All HCSD K-3 teachers would have access to the same range of materials and supports for various reading levels, including English Language Learners and advanced readers.
All that remained was convincing the school board of the value of the purchase.
The conversation at the Sept. 26 school board meeting lasted over an hour. Hagness and school administrators answered board members concerns about cost, timing and increased teacher work load. Getting to know the new materials and developing new lessons would take time and teachers already struggled to adjust to established programs like Eureka Math.

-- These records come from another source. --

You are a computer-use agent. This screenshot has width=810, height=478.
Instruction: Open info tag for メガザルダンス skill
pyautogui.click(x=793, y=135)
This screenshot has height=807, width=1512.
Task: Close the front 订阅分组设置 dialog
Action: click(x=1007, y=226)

Ultimately, though, necessity won out. Teachers couldn’t continue to struggle through with what they could find, and NDE’s expectations for literacy would stand whether the district purchased the materials or not. Above all, Hagness said, the students deserved the best opportunity that the district could offer. The board unanimously approved the $422,000 purchase.
Hagness submitted the order the next day, expecting the materials to arrive in two to four weeks. Less than one week later, the first shipment arrived including all of the kindergarten materials and part of the first grade stock.
At Winnemucca Grammar, the school’s portion of the new materials filled the gymnasium stage, and more would arrive in the coming weeks. According to principal Jonathan Reynolds, the teachers couldn’t wait to dig in.